Cela est en grande partie dû à l'exposition accrue dans "Top stories". Toutefois, ces derniers ont aussi ajouté que les avantages financiers et la fidélité des lecteurs n'ont pas nécessairement suivi les clics supplémentaires. News Media Alliance a publié un livre blanc en juin qui indique que ses membres ont rapporté que les pages AMP génèrent moins de revenus et convertissent moins de lecteurs en abonnés. Un organisme de presse a déclaré que les visiteurs des articles diffusés par AMP lisaient moins d'articles par visite, ce que l'alliance a appelé "un et fait" (one and done).
Une autre a découvert que le nombre d'abonnés par million de lecteurs était inférieur de 39 % pour les lecteurs qui arrivaient par un lien AMP. Cependant, une porte-parole de Google a déclaré que d'autres ont trouvé un succès financier avec AMP, et a pointé du doigt un site Web de style de vie, avec un lien vers un article dans une page de succès AMP. « Il y a plusieurs facteurs qui affectent le potentiel de monétisation de n'importe quelle page », a-t-elle déclaré. Par ailleurs, Danielle Coffey, avocate générale et vice-présidente de News Media Alliance a déclaré que es coûts liés au soutien de l'AMP peuvent également être importants pour certains éditeurs.
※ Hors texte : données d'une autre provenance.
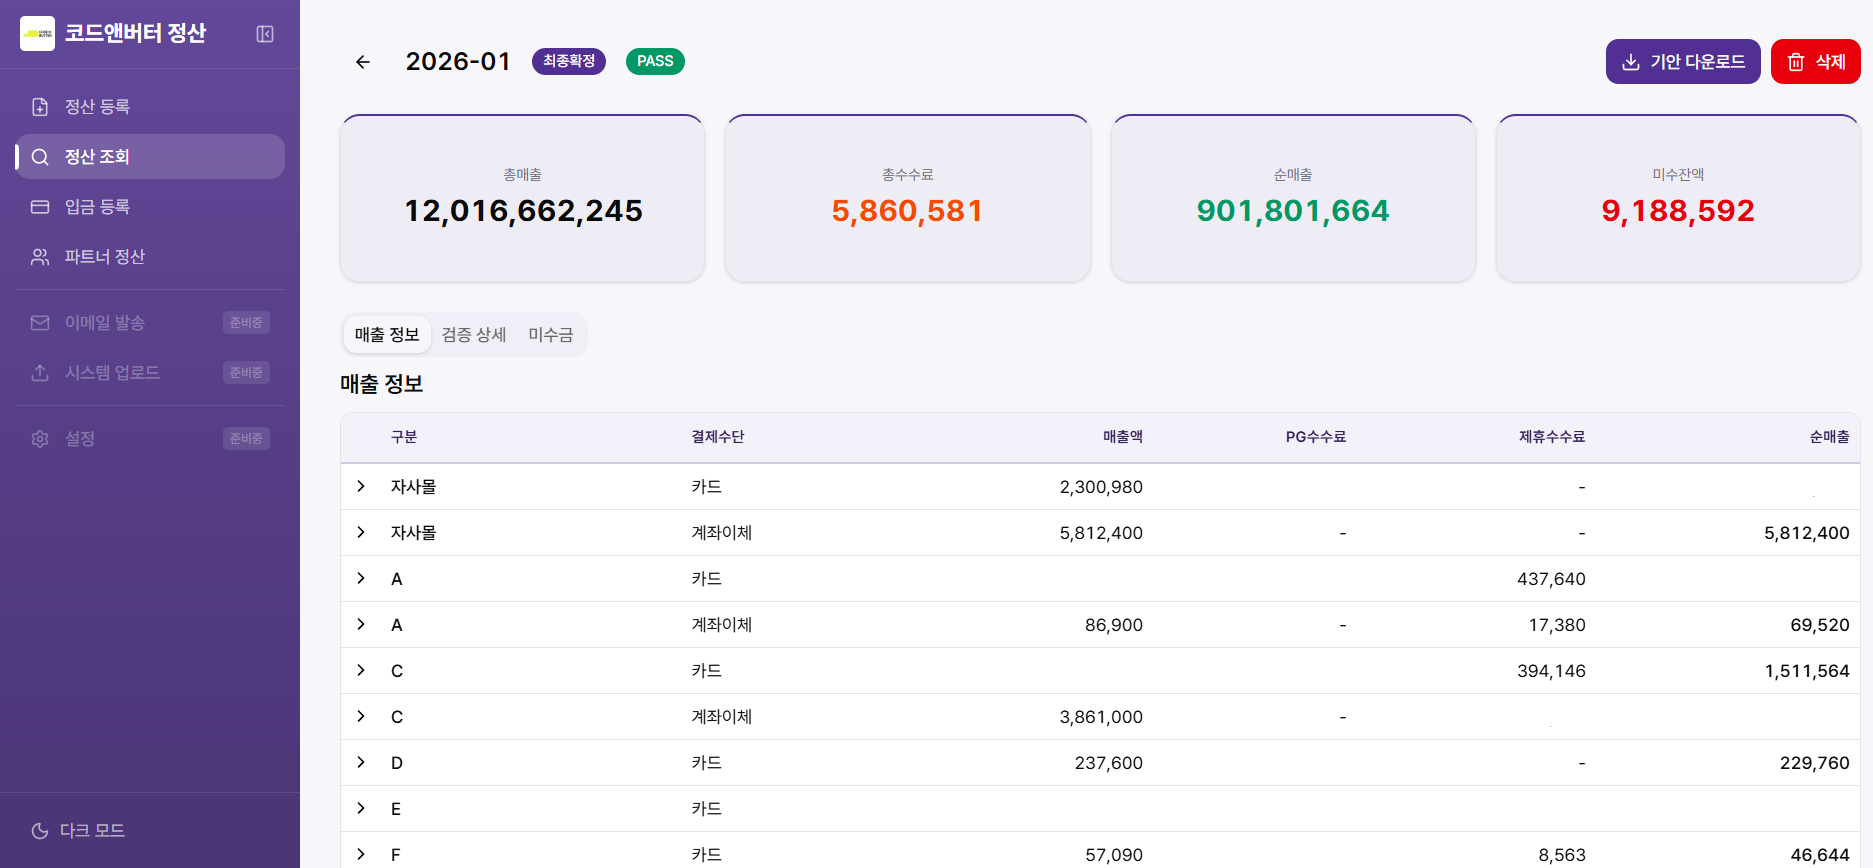Go to 입금 등록 page
The image size is (1873, 868).
pos(97,207)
« Pour nos plus petits éditeurs, c'est un peu difficile parce qu'ils n'ont pas toujours les ressources nécessaires pour mettre en forme le contenu d'une manière spécifique », a-t-elle dit. Et la norme AMP cause parfois des problèmes que les éditeurs n'ont pas le pouvoir de régler eux-mêmes. Par exemple, les éditeurs ont découvert qu'il n'y avait aucun moyen de permettre aux utilisateurs de refuser que leurs données soient vendues.
De son côté, Google affirme qu'il ne considère pas la norme AMP comme un facteur de "classement de recherche", bien qu'il ait déclaré que la vitesse de chargement des pages est un facteur. Pour s'affranchir de la norme AMP, une coalition d'éditeurs (New York Times, Washington Post, Gannett, etc.) a proposé le mois dernier que les entreprises technologiques et médiatiques collaborent sur une alternative à l'AMP qui permettrait aux plateformes d'agréger le contenu du Web sans "tirer parti du pouvoir du marché" pour le faire.